A summer at his "dream school"
Rapheal Mathis considers himself lucky. He attended Northwestern University — his “dream school” — before he even graduated from high school.
In Northwestern University’s College Preparation Program (CPP), high school students like Mathis can take a real three- to eight-week undergraduate course or one of the program’s intensive seminars while living in a dorm on the Evanston campus over the summer.
“I couldn’t believe I was in a real class with real college students,” he says. “I also had a lot of independence. It really excited and motived me about college.”
An academic edge
Mathis, who writes poetry and has a passion for communication, took a six-week course in public speaking. He was thrilled to discover how much knowledge and experience his professor had. He also discovered that expectations in college are higher — and there’s more personal discipline required. Mathis sees that as one of the biggest advantages to getting a taste of college early.

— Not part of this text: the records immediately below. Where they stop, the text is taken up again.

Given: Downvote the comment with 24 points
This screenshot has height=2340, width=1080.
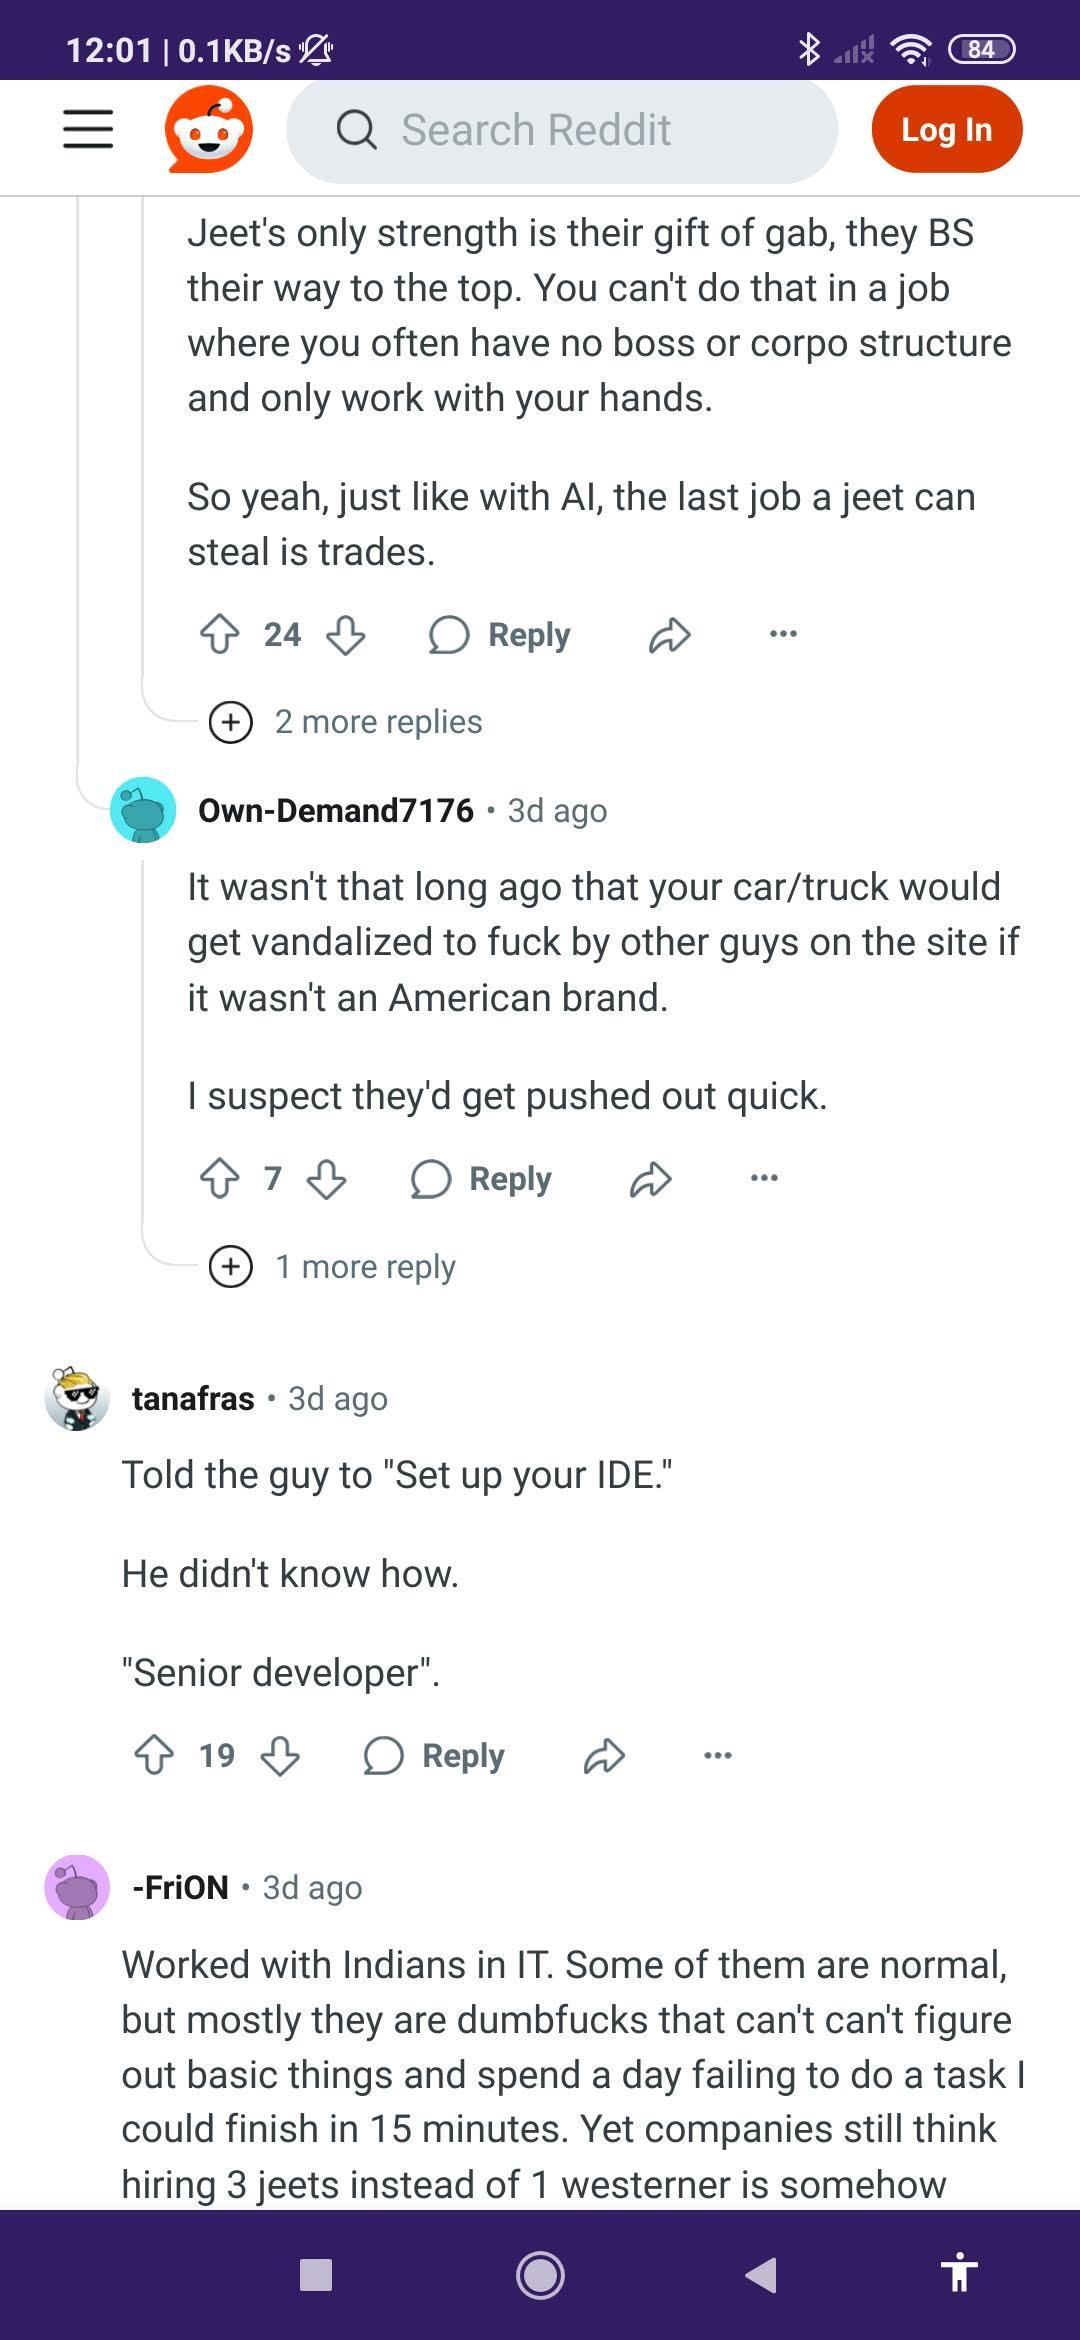Looking at the screenshot, I should point(346,634).
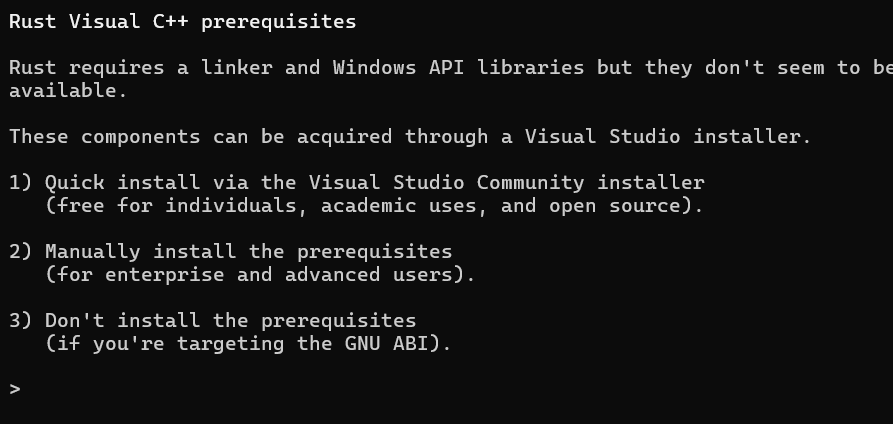Screen dimensions: 893x424
Task: Click the text 'Visual Studio Community installer'
Action: (507, 183)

“In high school, there’s a lot of hand holding and always someone telling you what to do or where to be,” he explains. “Following a college syllabus where you have to be more organized and work harder was a new challenge. Once I was in my own college, I saw that it gave me an edge over students who don’t know what to expect or are surprised by the amount of work. They’re trying to manage a lot of new things at once.”
Time for fun and friends
But CPP wasn’t all about hitting the books. The program organizes outings in Chicago, and Mathis saw his first Cubs game and performed his poetry in cafes. He also took in Evanston’s vibrant downtown and lakefront with a new group of peers.
“There were a lot of people my age and from many different backgrounds,” he says. “But every night in the dorm you get to know each other, and you connect as a family. I met so many people. It was very cool.”
Mathis is now in his first year at Lake Forest College, where he is planning to major in communications.
“The CPP course helped me learn how to connect with an audience, and that’s what attracts me to this field,” he says. “I would definitely recommend CPP. It can be life changing.”